*TRY IT*
From the listing below, return each line that includes "folder".

DATA START

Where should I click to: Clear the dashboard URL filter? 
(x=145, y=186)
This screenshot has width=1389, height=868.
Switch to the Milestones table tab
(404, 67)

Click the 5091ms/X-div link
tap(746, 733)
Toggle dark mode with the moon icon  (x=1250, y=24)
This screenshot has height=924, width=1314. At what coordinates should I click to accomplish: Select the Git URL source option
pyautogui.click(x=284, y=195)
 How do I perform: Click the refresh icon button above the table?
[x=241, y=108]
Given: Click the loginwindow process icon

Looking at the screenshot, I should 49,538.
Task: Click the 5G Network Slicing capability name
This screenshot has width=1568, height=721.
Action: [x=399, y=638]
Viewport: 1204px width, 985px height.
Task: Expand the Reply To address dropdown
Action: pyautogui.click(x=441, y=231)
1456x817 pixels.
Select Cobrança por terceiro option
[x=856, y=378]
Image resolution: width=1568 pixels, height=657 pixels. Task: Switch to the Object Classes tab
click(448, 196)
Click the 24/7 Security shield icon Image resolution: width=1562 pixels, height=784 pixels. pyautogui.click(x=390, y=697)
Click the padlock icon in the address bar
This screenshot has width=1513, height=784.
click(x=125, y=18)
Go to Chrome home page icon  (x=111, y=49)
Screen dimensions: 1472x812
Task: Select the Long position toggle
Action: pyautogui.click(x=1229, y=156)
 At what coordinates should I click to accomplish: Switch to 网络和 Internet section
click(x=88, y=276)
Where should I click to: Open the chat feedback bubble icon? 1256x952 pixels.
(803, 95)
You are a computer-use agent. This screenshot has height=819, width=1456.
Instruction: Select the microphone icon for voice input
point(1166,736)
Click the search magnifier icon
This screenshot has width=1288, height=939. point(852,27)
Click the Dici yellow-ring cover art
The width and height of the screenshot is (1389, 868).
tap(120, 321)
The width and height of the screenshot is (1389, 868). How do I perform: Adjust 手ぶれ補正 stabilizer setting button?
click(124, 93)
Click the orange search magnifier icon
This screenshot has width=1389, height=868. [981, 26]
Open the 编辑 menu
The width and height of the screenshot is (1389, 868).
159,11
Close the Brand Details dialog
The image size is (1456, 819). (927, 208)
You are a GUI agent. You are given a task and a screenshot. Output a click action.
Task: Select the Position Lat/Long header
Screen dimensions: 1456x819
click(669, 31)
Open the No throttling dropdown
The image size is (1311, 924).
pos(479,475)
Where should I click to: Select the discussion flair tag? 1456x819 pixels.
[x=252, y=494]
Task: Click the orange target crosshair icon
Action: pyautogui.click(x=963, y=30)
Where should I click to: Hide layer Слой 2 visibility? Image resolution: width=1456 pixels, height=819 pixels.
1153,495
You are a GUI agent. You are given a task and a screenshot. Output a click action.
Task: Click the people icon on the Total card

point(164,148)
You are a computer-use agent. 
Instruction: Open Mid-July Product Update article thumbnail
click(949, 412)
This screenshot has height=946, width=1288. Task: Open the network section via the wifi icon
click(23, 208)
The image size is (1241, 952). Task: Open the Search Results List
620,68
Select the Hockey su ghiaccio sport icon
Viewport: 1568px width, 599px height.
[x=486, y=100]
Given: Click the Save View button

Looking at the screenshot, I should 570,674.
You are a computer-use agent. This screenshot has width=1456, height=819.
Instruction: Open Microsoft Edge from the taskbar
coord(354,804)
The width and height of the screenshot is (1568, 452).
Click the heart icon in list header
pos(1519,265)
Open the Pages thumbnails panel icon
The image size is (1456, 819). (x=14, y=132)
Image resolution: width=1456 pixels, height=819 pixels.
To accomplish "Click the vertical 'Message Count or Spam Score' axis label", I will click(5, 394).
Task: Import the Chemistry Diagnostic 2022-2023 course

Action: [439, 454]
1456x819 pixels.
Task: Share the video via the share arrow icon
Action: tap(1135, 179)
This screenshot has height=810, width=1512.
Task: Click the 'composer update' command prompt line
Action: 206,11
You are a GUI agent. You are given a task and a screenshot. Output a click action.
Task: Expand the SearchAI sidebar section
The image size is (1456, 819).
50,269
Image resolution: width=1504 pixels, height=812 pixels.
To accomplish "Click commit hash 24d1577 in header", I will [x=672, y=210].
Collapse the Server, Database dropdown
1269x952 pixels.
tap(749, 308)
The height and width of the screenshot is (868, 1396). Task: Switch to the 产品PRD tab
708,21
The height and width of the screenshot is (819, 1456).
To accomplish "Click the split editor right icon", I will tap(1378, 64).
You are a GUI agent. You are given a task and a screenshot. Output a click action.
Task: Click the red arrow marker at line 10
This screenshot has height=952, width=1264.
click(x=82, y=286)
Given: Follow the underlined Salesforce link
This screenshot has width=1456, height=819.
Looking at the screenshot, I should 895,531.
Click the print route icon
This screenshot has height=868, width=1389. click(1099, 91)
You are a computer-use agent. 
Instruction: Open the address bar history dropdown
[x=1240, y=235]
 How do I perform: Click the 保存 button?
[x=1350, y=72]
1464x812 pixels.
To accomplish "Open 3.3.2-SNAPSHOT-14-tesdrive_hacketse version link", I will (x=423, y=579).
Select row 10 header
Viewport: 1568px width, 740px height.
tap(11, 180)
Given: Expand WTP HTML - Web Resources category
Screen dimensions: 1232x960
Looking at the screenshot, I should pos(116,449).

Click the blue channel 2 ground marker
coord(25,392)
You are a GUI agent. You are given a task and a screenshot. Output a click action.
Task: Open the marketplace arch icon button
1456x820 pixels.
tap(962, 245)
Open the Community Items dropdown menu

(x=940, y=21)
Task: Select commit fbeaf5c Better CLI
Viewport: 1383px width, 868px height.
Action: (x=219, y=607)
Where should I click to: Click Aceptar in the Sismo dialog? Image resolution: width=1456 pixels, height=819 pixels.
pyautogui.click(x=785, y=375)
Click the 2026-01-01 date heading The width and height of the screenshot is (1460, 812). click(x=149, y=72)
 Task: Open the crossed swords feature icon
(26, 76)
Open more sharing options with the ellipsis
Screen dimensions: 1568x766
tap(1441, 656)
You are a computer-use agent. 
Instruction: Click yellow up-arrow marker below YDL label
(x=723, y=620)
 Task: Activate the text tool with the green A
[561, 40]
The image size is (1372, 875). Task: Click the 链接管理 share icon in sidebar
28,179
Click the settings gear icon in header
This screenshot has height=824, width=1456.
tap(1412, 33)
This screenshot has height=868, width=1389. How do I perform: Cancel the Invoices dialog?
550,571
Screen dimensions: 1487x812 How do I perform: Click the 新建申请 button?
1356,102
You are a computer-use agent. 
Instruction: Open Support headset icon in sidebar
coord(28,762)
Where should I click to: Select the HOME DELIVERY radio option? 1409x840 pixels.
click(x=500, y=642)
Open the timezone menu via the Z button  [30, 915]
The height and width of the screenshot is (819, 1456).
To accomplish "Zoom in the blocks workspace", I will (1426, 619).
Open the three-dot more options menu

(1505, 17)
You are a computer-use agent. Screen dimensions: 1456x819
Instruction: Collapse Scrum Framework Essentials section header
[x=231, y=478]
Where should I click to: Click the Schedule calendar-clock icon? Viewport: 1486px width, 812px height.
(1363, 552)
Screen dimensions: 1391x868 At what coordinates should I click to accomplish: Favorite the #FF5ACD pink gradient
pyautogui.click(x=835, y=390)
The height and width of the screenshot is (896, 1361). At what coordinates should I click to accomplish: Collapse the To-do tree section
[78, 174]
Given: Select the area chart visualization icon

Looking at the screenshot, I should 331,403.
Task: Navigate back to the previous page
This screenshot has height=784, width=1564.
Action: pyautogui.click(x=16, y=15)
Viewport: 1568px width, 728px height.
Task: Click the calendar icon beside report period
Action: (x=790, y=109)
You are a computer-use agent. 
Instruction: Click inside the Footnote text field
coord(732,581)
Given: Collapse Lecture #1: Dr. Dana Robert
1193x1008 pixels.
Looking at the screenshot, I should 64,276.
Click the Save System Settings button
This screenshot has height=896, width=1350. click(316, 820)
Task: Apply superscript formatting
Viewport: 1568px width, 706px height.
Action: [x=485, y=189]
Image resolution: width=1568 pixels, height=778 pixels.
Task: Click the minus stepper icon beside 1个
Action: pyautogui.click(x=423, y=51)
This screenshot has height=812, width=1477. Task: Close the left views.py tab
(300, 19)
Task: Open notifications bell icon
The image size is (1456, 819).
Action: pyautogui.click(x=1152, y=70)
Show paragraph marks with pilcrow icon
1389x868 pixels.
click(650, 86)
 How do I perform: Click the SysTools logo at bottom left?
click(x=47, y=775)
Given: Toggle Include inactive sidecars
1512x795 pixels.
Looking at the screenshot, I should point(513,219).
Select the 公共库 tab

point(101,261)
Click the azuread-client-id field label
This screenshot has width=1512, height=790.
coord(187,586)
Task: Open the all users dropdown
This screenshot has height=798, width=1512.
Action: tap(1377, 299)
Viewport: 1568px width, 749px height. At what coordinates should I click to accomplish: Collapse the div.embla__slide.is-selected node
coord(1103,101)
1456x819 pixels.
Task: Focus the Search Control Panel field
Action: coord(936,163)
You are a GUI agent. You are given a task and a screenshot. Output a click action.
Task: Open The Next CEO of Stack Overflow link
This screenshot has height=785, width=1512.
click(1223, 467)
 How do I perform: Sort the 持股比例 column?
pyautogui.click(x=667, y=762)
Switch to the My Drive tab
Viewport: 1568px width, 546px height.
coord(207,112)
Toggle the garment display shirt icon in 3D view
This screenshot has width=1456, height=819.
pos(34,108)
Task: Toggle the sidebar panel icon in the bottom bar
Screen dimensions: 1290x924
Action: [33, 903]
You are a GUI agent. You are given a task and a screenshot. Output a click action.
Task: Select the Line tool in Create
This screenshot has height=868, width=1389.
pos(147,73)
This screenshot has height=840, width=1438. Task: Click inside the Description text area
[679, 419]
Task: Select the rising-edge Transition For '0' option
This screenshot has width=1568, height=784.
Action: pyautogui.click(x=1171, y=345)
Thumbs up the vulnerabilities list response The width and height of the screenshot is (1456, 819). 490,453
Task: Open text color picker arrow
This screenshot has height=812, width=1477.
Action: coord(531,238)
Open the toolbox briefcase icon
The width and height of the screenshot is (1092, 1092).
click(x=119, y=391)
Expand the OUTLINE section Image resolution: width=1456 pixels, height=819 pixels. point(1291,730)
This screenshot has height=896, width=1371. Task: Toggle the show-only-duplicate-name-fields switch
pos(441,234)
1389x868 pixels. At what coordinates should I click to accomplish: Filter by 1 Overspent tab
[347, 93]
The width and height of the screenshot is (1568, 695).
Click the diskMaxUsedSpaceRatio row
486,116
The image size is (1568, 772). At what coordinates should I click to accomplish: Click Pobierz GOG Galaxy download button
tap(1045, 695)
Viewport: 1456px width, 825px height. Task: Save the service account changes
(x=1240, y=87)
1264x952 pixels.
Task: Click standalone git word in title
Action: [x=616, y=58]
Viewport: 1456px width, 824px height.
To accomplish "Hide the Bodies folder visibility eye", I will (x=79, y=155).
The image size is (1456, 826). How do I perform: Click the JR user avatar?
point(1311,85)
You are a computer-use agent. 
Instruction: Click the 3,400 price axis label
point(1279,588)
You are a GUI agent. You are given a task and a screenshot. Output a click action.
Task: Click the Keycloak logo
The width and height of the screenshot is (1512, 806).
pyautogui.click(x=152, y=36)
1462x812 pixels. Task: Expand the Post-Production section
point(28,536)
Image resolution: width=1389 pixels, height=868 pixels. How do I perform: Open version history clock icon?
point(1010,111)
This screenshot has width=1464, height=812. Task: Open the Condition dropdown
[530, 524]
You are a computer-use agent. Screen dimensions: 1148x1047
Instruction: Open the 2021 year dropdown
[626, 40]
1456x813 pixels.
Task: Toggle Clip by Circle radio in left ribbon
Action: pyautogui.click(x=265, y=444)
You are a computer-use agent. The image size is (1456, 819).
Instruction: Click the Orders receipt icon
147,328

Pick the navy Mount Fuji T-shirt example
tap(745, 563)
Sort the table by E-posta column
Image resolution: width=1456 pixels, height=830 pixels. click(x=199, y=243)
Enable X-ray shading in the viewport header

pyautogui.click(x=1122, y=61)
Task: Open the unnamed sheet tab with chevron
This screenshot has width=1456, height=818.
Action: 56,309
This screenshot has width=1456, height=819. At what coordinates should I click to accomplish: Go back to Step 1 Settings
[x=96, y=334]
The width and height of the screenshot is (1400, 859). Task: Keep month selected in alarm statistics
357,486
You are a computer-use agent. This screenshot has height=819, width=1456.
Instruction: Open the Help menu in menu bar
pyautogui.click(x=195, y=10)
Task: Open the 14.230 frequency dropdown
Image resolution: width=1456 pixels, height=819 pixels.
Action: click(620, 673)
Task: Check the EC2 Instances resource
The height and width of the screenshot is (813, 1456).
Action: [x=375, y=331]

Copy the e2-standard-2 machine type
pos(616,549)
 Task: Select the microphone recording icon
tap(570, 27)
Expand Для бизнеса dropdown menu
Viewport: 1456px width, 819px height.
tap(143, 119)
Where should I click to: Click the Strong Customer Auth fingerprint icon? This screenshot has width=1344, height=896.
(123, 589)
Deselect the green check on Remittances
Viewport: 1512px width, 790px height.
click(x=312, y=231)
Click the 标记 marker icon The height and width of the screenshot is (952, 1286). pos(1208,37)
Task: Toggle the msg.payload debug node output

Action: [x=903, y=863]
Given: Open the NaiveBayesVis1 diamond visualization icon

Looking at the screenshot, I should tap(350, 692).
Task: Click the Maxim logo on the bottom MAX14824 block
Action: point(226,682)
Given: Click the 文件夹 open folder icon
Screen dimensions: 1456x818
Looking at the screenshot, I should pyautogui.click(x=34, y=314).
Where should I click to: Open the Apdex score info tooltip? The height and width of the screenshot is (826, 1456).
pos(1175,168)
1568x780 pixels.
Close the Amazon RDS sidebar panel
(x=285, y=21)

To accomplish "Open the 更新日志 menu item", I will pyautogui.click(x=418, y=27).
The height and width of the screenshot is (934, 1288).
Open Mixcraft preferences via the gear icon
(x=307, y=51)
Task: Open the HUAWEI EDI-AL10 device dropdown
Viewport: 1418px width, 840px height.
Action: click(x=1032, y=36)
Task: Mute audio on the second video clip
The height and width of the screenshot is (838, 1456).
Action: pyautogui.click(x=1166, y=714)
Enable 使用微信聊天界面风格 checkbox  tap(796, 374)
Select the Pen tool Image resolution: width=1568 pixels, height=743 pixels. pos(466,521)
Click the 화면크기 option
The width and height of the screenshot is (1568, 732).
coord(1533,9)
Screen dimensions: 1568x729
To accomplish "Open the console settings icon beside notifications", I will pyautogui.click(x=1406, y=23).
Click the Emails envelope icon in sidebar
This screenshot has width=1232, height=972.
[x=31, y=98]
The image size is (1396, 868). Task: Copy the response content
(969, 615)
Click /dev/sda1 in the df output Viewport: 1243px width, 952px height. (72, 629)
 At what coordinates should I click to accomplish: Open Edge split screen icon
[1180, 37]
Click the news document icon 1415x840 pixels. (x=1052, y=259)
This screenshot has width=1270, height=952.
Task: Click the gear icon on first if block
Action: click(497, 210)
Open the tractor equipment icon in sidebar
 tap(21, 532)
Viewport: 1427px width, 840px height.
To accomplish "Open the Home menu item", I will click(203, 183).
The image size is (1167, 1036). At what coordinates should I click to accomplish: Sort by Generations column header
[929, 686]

DATA END

*EXERCISE SOLUTION*
To accomplish "Hide the Bodies folder visibility eye", I will (x=79, y=155).
Given: Click the 文件夹 open folder icon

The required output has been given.